───── Source passage ─────
Living in a city apartment can feel claustrophobic at times. As Co.Design reports, the Swedish furniture brand IKEA took this experience to the extreme when designers visited a simulated Mars habitat as research for their latest line of housewares aimed at urbanites.

The new collection, called Rumtid, is tailored to fit the cramped spaces that many people are forced to settle for when apartment-hunting in dense, expensive cities. The designers knew they wanted to prioritize efficiency and functionality with their new project, and Mars research provided the perfect inspiration.

At the Mars Society's Mars Desert Research Station in Utah, scientists are figuring out how to meet the needs of potential Mars astronauts with very limited resources. Materials have to be light, so that they require as little rocket fuel as possible to ferry them to the red planet, and should ideally run on renewable energy.
───── Provided data ─────
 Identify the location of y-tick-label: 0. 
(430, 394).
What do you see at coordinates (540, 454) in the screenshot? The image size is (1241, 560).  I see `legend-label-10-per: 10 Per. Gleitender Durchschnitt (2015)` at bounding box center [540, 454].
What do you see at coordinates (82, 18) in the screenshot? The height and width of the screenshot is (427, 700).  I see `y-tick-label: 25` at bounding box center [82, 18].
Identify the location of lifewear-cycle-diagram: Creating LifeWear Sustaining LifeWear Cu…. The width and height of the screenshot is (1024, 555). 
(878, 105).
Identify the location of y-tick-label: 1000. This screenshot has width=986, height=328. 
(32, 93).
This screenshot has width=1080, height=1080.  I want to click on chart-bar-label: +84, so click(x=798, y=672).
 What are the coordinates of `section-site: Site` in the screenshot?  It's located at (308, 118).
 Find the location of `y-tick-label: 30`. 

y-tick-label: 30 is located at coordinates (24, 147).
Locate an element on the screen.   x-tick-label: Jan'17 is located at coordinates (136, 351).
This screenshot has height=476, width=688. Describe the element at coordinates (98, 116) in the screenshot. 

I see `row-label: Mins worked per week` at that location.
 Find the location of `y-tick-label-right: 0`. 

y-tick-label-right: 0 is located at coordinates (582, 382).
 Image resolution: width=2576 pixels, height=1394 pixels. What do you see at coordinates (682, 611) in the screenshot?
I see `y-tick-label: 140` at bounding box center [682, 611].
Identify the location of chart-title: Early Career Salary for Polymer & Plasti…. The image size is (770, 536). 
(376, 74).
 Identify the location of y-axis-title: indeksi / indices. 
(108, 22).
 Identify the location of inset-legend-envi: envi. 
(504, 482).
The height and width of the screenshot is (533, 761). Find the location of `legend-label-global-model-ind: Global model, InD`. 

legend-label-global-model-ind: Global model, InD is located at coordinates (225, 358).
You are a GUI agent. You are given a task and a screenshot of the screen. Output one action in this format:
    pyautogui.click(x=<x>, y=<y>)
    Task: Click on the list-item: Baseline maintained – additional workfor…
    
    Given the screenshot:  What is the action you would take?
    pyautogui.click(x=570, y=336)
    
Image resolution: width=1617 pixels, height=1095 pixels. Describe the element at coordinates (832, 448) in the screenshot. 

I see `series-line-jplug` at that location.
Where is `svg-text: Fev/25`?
─────
_Problems to solve_.
#1 In the article about IKEA's Mars-inspired furniture:
(a) What is the new collection called?
(b) In which state is the Mars Desert Research Station?
(c) Why does the article say materials for Mars have to be light?
#2 Write the next part of the article about IKEA's Mars-inspired furniture, picking up right after its final sentence.

_List of answers_.
#1
(a) Rumtid.
(b) Utah.
(c) So that they require as little rocket fuel as possible to ferry them to the red planet.

#2
IKEA's designers aren't facing quite as many challenges, but spending a few days at the simulated Martian habitat in Utah got them thinking on the right track. The team also conducted additional research at the famously snug capsule hotels in Tokyo. The Rumtid products they came up with include an indoor terrarium shaped like a space-age rocket, a set of colorful, compact air purifiers, and light-weight joints and bars that can be snapped into modular furniture.

The collection isn't ready to hit IKEA shelves just yet—the chain plans to make Rumtid available for customers by 2020. In the meantime, the designers hope to experiment with additional science fiction-worthy ideas, including curtains that clean the air around them.

Air purifiers designed for urban living.

Furniture joints on bubble wrap on black table.

Modular furniture holding water bag.

[h/t Co.Design]

All images courtesy of IKEA.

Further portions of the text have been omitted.